# PROBLEM:
First find the line with "This screenshot has", then reproduce it and all following lines of the data to the end, exactly and with no pictures, adding nothing.

# DATA SUPPLIED:
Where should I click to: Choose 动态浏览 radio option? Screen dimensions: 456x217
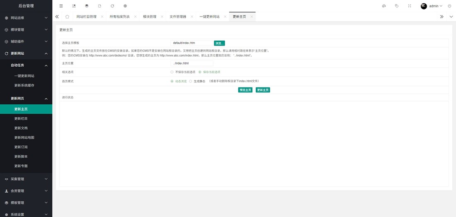click(x=172, y=81)
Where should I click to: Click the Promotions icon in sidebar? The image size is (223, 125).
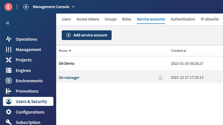[9, 91]
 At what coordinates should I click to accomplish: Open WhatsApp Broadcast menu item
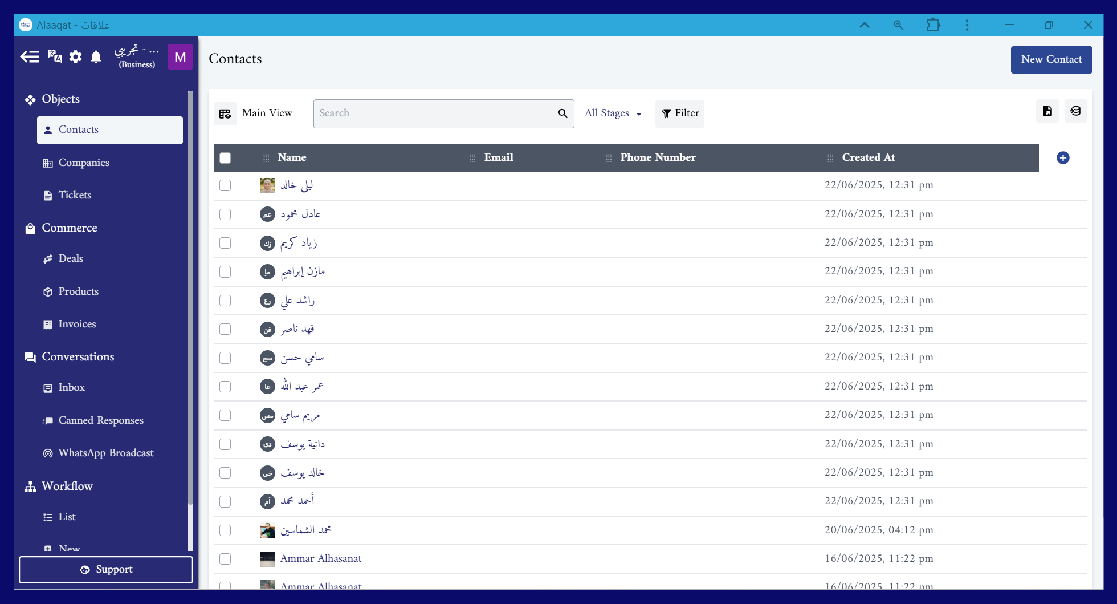coord(106,453)
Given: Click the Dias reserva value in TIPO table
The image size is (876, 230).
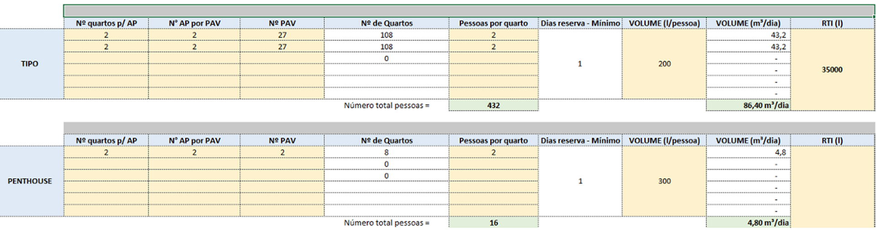Looking at the screenshot, I should coord(580,64).
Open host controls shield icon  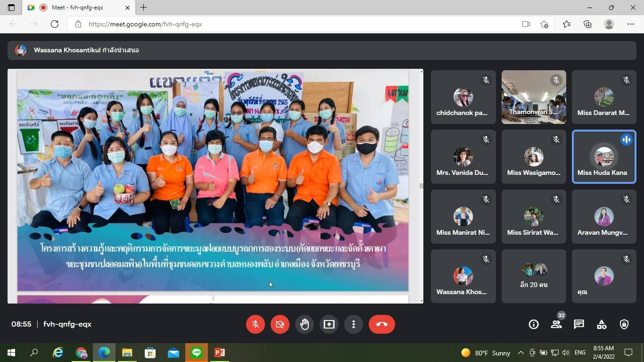(x=624, y=324)
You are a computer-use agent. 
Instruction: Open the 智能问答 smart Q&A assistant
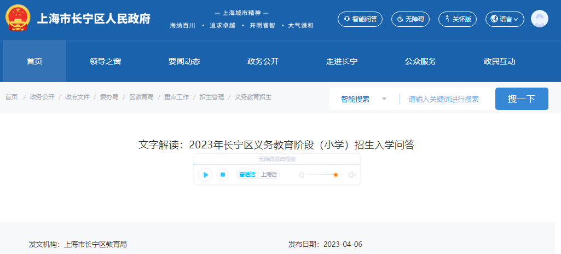tap(360, 19)
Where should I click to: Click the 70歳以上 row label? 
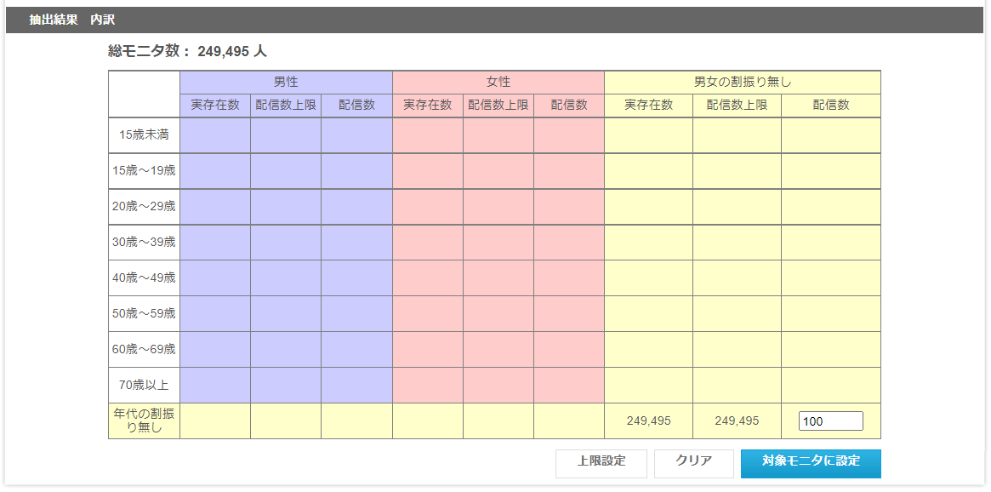[144, 386]
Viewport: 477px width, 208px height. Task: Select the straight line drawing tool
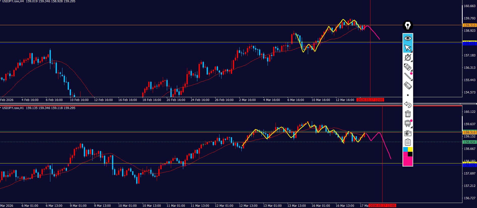[x=408, y=76]
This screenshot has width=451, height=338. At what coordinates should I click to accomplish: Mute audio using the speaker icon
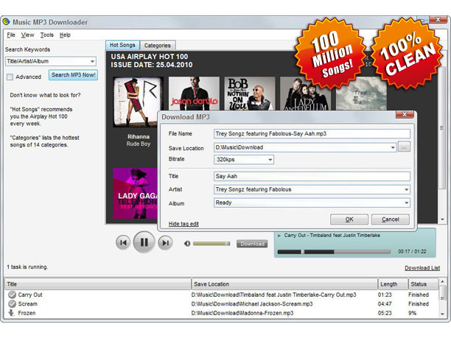[187, 244]
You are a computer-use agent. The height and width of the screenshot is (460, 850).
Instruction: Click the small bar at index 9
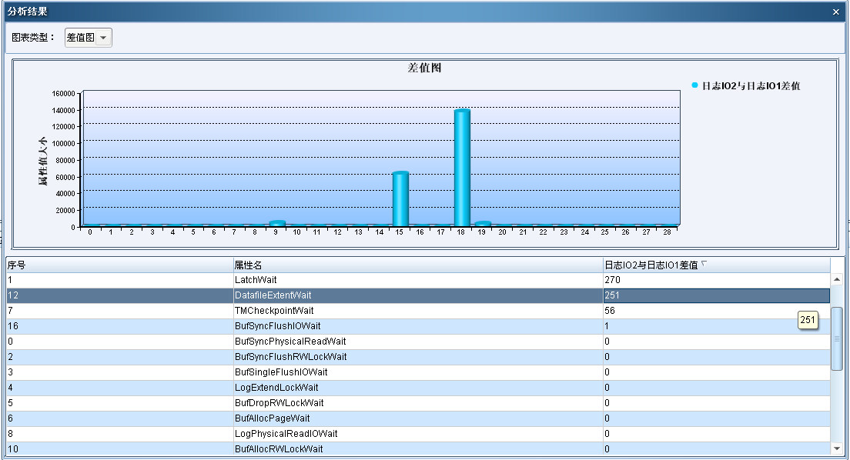[x=277, y=224]
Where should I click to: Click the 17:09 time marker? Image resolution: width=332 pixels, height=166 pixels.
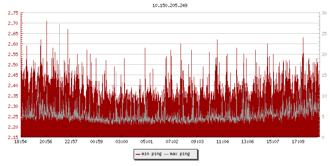pyautogui.click(x=298, y=142)

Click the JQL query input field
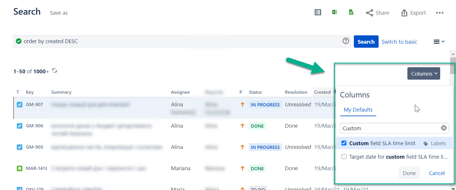pyautogui.click(x=173, y=41)
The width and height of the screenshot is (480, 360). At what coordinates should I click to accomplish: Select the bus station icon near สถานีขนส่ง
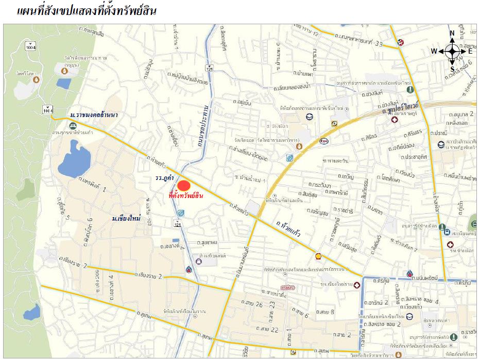click(x=447, y=232)
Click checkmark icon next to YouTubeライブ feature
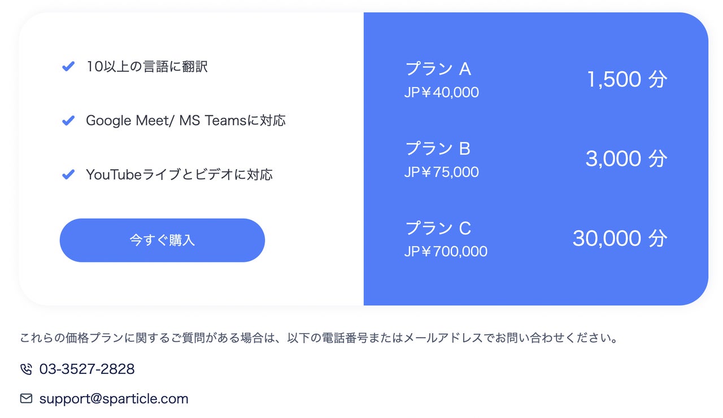The width and height of the screenshot is (723, 418). coord(68,175)
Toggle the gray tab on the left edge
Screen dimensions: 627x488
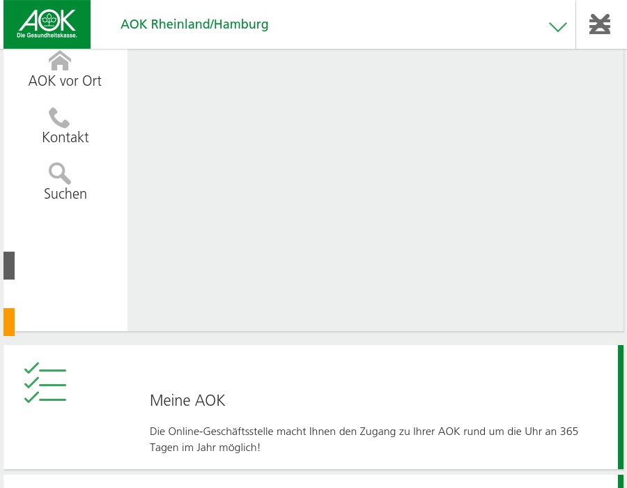click(x=9, y=266)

# WRITTEN ANSWER:
This screenshot has width=451, height=338. At what coordinates should I click to accomplish: Mute audio using the speaker icon
[187, 244]
You are a computer-use agent. The height and width of the screenshot is (460, 850).
Instruction: Click the small bar at index 9
[x=277, y=224]
Where should I click to: Click the 17:09 time marker? Image resolution: width=332 pixels, height=166 pixels.
pyautogui.click(x=298, y=142)

Click the JQL query input field
pyautogui.click(x=173, y=41)
The width and height of the screenshot is (480, 360). At what coordinates should I click to accomplish: Select the bus station icon near สถานีขนส่ง
click(x=447, y=232)
Click checkmark icon next to YouTubeライブ feature
The width and height of the screenshot is (723, 418). coord(68,175)
Toggle the gray tab on the left edge
Screen dimensions: 627x488
click(x=9, y=266)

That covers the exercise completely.